----- Teks Bacaan -----

“Assalamualaikum, nggih Ibu, Ida masih di Singaraja, benjang Ida pulang ke Pegayaman. Nggih, Ida sampung ngajeng, nggih Ibu. Assalamualaikum!”
Indonesia dari kalimat itu: “Assalamualaikum, ya Ibu, Ida masih di Singaraja, besok Ida pulang ke Pegayaman. Ya, Ida sudah makan, ya Ibu. Assalamualaikum!”)
Begitulah percakapan seorang teman dengan ibunya via telepon yang saya dengar. Rekan saya itu bernama Nengah Ida, lengkapnya Nengah Rizki Maulida yang berasal dari Desa Pegayaman. Sebuah desa yang berjarak sekitar 23.5 km dari kota Singaraja mendaki ke selatan, satu jalur perjalanan menuju Gitgit dan Bedugul.
Di desa dengan mayoritas berpenduduk muslim ini sudah lazim nama-nama warganya merupakan pembauran dari nama-nama tradisional Bali dan bahasa Arab seperti Wayan Hasyim, Ketut Fata Nurul Alam atau Nyoman Laila Magfiroh. Tak cuma itu, saat perayaan hari besar Islam pun mereka masih menjaga tradisi yang mirip dengan tradisi perayaan hari suci umat Hindu.
Jika dalam perayaan hari Galungan ada yang disebut sebagai hari penampahan Galungan, sehari sebelum Galungan dan manis Galungan keesokan harinya, maka saat hari raya Idul Fitri pun dulu dikenal dengan penampahan Idul Fitri dan keesokan harinya sebagai manis Idul Fitri atau Lebaran Syawal.
Bagi saya ini sangat menarik dan unik. Satu fakta sosial dan biologis yang tak pernah dapat dibantah bahwa kita sesungguhnya memang berasal dari “satu titik keberangkatan”. Melalui evolusi yang begitu panjang dan tak kunjung lelah lalu kita berpencar sedemikian beragam secara biologis dan kultural. Inilah yang kemudian mendorong saya untuk mendirikan sebuah yayasan kemanusiaan yang saya beri nama Yayasan Sesama dengan motto Tat Twam Asi: Melayani Sesama Dengan Semangat Pluralisme.

-----

*Yang Dikerjakan*. Dalam teks tentang Desa Pegayaman, apa yang mendorong penulis mendirikan Yayasan Sesama? Jelaskan dalam satu sampai tiga kalimat. Bahan sesudah teks ini berdiri sendiri dan terpisah dari teks tersebut.

----- Cuplikan Data -----

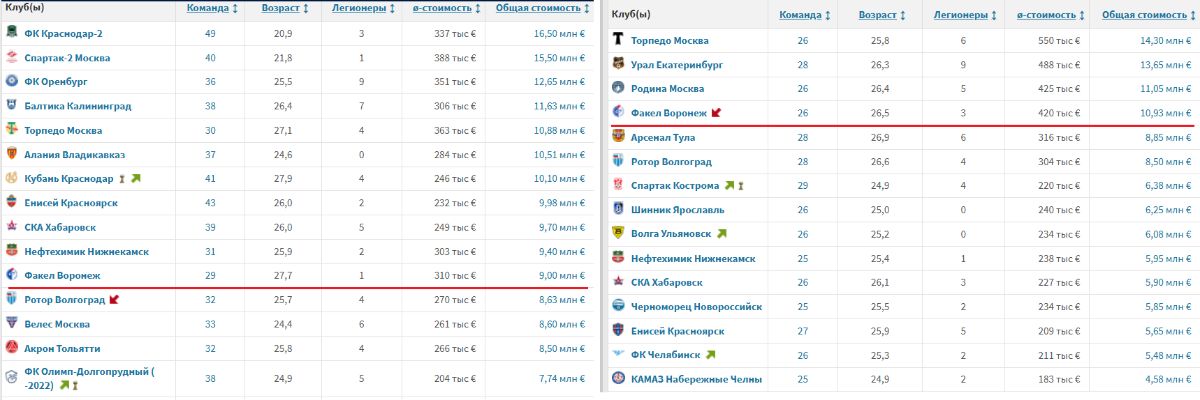Click total value 14,30 млн € of Торпедо Москва
The width and height of the screenshot is (1200, 400).
[1161, 41]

-----

*Jawaban*. Penulis terdorong mendirikan Yayasan Sesama oleh fakta bahwa manusia sebenarnya berasal dari "satu titik keberangkatan". Lewat evolusi yang sangat panjang, manusia lalu berpencar dan menjadi sangat beragam secara biologis dan budaya.